#### SOURCE DATA
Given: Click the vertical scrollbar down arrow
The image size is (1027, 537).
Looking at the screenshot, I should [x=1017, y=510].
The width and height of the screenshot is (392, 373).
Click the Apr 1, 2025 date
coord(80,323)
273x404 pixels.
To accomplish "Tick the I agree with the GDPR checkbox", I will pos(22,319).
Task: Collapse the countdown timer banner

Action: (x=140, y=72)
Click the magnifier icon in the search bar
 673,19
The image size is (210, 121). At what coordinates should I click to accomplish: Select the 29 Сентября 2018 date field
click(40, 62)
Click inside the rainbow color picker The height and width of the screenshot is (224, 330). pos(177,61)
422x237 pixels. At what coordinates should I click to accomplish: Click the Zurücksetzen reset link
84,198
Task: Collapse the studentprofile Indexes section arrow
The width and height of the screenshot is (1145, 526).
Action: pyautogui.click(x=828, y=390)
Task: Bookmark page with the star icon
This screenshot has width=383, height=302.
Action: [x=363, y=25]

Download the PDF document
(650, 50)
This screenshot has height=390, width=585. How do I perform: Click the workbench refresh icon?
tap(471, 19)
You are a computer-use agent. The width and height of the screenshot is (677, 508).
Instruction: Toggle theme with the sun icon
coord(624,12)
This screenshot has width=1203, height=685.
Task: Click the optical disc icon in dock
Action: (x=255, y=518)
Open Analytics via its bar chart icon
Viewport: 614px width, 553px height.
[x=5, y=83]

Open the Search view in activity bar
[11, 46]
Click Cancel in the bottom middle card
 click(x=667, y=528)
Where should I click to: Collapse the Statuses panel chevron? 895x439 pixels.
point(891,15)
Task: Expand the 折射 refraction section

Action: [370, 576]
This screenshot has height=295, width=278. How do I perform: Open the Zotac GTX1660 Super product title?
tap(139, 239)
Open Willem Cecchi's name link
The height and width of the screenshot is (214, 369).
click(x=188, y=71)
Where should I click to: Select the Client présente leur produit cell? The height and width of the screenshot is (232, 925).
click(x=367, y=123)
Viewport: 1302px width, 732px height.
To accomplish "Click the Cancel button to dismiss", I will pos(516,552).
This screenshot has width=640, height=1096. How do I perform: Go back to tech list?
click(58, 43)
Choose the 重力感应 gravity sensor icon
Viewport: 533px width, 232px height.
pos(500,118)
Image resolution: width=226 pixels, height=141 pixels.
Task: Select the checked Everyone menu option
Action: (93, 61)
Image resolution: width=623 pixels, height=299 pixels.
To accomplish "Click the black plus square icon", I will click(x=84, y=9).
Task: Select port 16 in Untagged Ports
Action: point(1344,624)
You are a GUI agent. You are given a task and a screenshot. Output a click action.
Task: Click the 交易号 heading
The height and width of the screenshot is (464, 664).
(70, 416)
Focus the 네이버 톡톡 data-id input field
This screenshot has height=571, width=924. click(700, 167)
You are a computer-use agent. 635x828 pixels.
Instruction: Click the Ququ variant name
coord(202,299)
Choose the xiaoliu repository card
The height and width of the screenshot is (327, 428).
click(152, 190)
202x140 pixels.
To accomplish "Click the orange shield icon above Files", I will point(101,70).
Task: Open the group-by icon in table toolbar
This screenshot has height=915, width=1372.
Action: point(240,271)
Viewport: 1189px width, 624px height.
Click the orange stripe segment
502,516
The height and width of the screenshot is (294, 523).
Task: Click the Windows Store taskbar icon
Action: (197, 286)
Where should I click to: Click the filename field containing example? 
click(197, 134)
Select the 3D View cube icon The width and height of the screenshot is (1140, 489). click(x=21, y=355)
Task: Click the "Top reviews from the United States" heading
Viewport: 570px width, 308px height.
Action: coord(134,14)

#### TASK DIRECTIONS
The whole listing should be restated word for word.

#### EXERCISE OUTPUT
Given: Click the vertical scrollbar down arrow
The image size is (1027, 537).
Looking at the screenshot, I should [x=1017, y=510].
The width and height of the screenshot is (392, 373).
Click the Apr 1, 2025 date
coord(80,323)
273x404 pixels.
To accomplish "Tick the I agree with the GDPR checkbox", I will pos(22,319).
Task: Collapse the countdown timer banner

Action: (x=140, y=72)
Click the magnifier icon in the search bar
 673,19
The image size is (210, 121). At what coordinates should I click to accomplish: Select the 29 Сентября 2018 date field
click(40, 62)
Click inside the rainbow color picker The height and width of the screenshot is (224, 330). pos(177,61)
422x237 pixels. At what coordinates should I click to accomplish: Click the Zurücksetzen reset link
84,198
Task: Collapse the studentprofile Indexes section arrow
The width and height of the screenshot is (1145, 526).
Action: pyautogui.click(x=828, y=390)
Task: Bookmark page with the star icon
This screenshot has width=383, height=302.
Action: [x=363, y=25]

Download the PDF document
(650, 50)
This screenshot has height=390, width=585. How do I perform: Click the workbench refresh icon?
tap(471, 19)
You are a computer-use agent. The width and height of the screenshot is (677, 508).
Instruction: Toggle theme with the sun icon
coord(624,12)
This screenshot has width=1203, height=685.
Task: Click the optical disc icon in dock
Action: (x=255, y=518)
Open Analytics via its bar chart icon
Viewport: 614px width, 553px height.
[x=5, y=83]

Open the Search view in activity bar
[11, 46]
Click Cancel in the bottom middle card
 click(x=667, y=528)
Where should I click to: Collapse the Statuses panel chevron? 895x439 pixels.
point(891,15)
Task: Expand the 折射 refraction section

Action: [370, 576]
This screenshot has height=295, width=278. How do I perform: Open the Zotac GTX1660 Super product title?
tap(139, 239)
Open Willem Cecchi's name link
The height and width of the screenshot is (214, 369).
click(x=188, y=71)
Where should I click to: Select the Client présente leur produit cell? The height and width of the screenshot is (232, 925).
click(x=367, y=123)
Viewport: 1302px width, 732px height.
To accomplish "Click the Cancel button to dismiss", I will pos(516,552).
This screenshot has width=640, height=1096. How do I perform: Go back to tech list?
click(58, 43)
Choose the 重力感应 gravity sensor icon
Viewport: 533px width, 232px height.
pos(500,118)
Image resolution: width=226 pixels, height=141 pixels.
Task: Select the checked Everyone menu option
Action: (93, 61)
Image resolution: width=623 pixels, height=299 pixels.
To accomplish "Click the black plus square icon", I will click(x=84, y=9).
Task: Select port 16 in Untagged Ports
Action: point(1344,624)
You are a GUI agent. You are given a task and a screenshot. Output a click action.
Task: Click the 交易号 heading
The height and width of the screenshot is (464, 664).
(70, 416)
Focus the 네이버 톡톡 data-id input field
This screenshot has height=571, width=924. click(700, 167)
You are a computer-use agent. 635x828 pixels.
Instruction: Click the Ququ variant name
coord(202,299)
Choose the xiaoliu repository card
The height and width of the screenshot is (327, 428).
click(152, 190)
202x140 pixels.
To accomplish "Click the orange shield icon above Files", I will point(101,70).
Task: Open the group-by icon in table toolbar
This screenshot has height=915, width=1372.
Action: point(240,271)
Viewport: 1189px width, 624px height.
Click the orange stripe segment
502,516
The height and width of the screenshot is (294, 523).
Task: Click the Windows Store taskbar icon
Action: (197, 286)
Where should I click to: Click the filename field containing example? 
click(197, 134)
Select the 3D View cube icon The width and height of the screenshot is (1140, 489). click(x=21, y=355)
Task: Click the "Top reviews from the United States" heading
Viewport: 570px width, 308px height.
Action: coord(134,14)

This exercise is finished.